Sarah V. & Claude K. Dubois:
Stromer
Aus dem Französischen
von Tobias Scheffel.
Frankfurt a.M.: Moritz Verlag, 2017
Haselnusstage
An den Tagen, an denen der Vater das Haselnussparfüm benutzt, mag der Junge ihn lieber. Das riecht nach Wald und Freiheit. Sein Minzparfüm hingegen erinnert ihn zu sehr an den Geruch im Schulklo. Wenn der Vater lacht, wird dem Jungen warm im Bauch. Doch in dem kraftstrotzenden Mann steckt auch ein großes Stück Gewaltätigkeit. Das macht die Mutter traurig, und dafür hasst der Junge den Vater.

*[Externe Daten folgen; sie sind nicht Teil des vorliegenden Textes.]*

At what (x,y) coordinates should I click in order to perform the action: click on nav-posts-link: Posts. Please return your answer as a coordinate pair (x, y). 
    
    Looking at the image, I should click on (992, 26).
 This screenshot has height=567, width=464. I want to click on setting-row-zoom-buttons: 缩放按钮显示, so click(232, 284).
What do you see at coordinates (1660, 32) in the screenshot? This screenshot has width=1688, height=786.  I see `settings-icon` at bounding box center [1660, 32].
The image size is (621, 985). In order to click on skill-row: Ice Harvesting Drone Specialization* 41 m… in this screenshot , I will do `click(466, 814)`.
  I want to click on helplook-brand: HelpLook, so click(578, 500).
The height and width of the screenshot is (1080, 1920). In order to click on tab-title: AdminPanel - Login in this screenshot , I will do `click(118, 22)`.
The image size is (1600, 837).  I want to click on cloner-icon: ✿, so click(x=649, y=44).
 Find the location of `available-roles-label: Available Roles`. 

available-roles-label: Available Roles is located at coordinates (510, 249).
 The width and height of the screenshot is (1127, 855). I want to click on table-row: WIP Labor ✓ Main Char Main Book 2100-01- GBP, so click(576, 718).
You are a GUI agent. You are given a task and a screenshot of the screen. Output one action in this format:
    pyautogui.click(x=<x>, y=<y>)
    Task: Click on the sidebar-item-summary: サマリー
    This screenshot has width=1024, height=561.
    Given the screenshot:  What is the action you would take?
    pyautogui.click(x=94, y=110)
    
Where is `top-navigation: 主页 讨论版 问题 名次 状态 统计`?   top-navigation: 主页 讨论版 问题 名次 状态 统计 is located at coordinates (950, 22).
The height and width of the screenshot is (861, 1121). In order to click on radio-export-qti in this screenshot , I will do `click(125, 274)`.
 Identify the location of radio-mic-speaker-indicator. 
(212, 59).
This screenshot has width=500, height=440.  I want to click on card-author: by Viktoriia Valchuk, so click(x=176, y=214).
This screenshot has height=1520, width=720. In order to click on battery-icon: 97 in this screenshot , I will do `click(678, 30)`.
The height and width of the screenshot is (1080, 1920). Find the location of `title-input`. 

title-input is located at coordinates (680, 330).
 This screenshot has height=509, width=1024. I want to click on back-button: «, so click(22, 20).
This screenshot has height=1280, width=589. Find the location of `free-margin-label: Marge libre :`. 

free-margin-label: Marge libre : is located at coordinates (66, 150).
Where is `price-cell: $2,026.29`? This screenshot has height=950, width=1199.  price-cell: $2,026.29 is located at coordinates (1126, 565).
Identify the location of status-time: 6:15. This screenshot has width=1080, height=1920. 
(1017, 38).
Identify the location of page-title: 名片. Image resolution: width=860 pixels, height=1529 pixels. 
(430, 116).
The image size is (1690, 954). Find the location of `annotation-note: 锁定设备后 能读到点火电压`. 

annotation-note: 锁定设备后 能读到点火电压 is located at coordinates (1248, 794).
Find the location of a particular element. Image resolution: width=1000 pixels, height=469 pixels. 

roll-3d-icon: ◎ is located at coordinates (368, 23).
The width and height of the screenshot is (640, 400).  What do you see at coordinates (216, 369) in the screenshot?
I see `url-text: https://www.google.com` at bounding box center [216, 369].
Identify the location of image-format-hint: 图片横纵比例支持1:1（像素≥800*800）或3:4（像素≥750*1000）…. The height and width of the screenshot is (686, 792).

Zwei Porträts des Vaters, zwei Seiten einer Medaille – beides ist der Vater, in dem sich der Junge wiedererkennt, z.B. in der Art wie sie beide mit den Ohren wackeln.
Jedes der meisterhaft gezeichneten Bilder fängt ein Stück der Geschichte dieser kleinen Familie ein. Mit diesem Buch kann ein Vorleser darüber sprechen, dass Kinder ihre Eltern auch dann weiter lieben (dürfen), wenn sie schuldig geworden sind. Dem Künstler ZAÜ ist in wenigen Szenen eine sehr emotionale Bildgeschichte gelungen, voller Trauer und Sorge, Liebe und Hass. Ganz große Bilderbuchkunst mit viel therapeutischem Potential!

Emmanuel Bourdieu (Text)
& Zaü (Illustration):
Haselnusstage
Aus dem Französischen
von Maren Illinger.
München: minedition, 2017
Zwei Meter bis zum Meer
Eine wunderbare Geschichte über ein liebevolles Verhältnis zwischen Vater und Sohn und über die Macht der Phantasie, in der man aber auch untergehen kann, wenn man sie nicht zu beherrschen weiß
Das Buch hat ein DinA5 Querformat und ist rückseitig auf einem etwas größeren Pappdeckel befestigt, sodass am oberen Rand der Pappe noch genug Platz geblieben ist, um dort einen 15teiligen Zollstock (jedes Teil hat 10 cm) zu befestigen. Die LeserInnen und ihre Phantasie können also sofort loslegen.